Of Gods and Men Dir. Xavier Beauvois

[Sony Pictures Classics; 2011]

Styles: drama
Others: Essene

In March 1996, seven French Trappist monks from the Algerian monastery of Tibhirine were kidnapped and beheaded by the GIA, a Jihadist organization seeking the creation of an Islamic state in Algeria. According to a French military attaché, the monks may have been killed accidentally by the Algerian army during a rescue attempt, but of course that it would have been an accident is above suspicion, seeing as they were beheaded. Nevertheless, the GIA claimed responsibility for the deaths, and that became the main historical line on this grim page of postcolonial Algerian history. Events such as these can be said to carve indelible channels in the collective consciousness of a people, channels through which streams of conjecture, rumor, myth, and historical fact will course, fueling broad cultural notions of hostile “otherness.” It can also be argued that such notions comprise a significant portion of director Xavier Beauvois’ research for his latest film, 2010 Grand Prix-winner Of Gods and Men, a docudrama of the aforementioned events. Unsurprisingly, the “assassination of the monks” is still a widely discussed issue in France, as for many it is both a philosophically challenging and theologically reaffirming historical moment — an act of pure evil on the part of the aggressors, a contemporary martyrdom on the part of the monks.

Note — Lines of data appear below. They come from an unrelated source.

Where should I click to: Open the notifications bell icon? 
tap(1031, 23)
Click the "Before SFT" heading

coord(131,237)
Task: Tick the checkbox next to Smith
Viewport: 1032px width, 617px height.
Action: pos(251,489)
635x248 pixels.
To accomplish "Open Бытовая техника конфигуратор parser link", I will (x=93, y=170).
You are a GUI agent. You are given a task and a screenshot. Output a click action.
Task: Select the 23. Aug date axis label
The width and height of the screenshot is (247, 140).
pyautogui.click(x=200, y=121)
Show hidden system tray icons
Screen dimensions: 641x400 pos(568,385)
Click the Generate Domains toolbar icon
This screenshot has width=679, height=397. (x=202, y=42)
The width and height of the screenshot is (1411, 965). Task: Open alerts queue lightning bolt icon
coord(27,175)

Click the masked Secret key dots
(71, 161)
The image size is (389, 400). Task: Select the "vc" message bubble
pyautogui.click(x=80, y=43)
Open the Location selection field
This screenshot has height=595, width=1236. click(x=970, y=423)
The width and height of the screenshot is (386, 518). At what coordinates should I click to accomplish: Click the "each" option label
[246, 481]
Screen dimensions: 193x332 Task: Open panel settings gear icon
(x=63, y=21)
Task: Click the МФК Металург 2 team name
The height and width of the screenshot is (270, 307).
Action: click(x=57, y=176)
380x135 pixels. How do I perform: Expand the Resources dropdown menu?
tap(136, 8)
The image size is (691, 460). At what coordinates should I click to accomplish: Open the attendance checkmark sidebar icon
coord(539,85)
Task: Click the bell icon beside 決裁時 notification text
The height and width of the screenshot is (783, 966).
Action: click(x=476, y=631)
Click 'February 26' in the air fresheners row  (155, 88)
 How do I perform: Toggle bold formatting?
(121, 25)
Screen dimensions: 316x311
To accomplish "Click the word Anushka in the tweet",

If Beauvois and his co-writer Etienne Comar consider the monks’ choice to stay in Tibhirine to serve their fellow man and woman, regardless of faith or creed and despite the looming threat of violence, an unimpeachable act of grace, then it could be argued that the film’s fast and loose handling of the political, theological, and Algerian-cultural implications of that choice is justified: there is no implicit conceit of a film such as Of Gods and Men that it must offer the most complete and rigorous account of the historical event it depicts. And from an dramaturgical perspective, it may have been more important to subordinate any political implications of that event to its potential as a modern tragedy. On the other hand, their choice to imagine each of the film’s principal characters as living signs, broad symbols of either pure magnanimity or abysmal evil, implies a story perhaps too thoroughly grounded in the potentially harmful, obfuscous notions touched upon in the previous paragraph. The choice to depict Christian (Lambert Wilson), the de facto leader of the monks, as a sort of Trappist-Henry Fonda, an unflinching, even-handed “muscular Christian,” could be regarded as a bit naïve, nay even cloying: we can’t confirm that the monks accepted their fate this blissfully, nor that only one of them ever questioned his faith (and briefly at that). But, were this not the case, then the film’s most bathetic sequence, what Beauvois has called the monks’ “last supper,” in which they wordlessly, to the tune of “Swan’s Theme,” concur that they must die (swans symbolizing, as in the Tchaikovsky ballet and most European mythologies, both purity and innocence) would simply not work. Of course, it does, and it’s a beautiful, affecting moment.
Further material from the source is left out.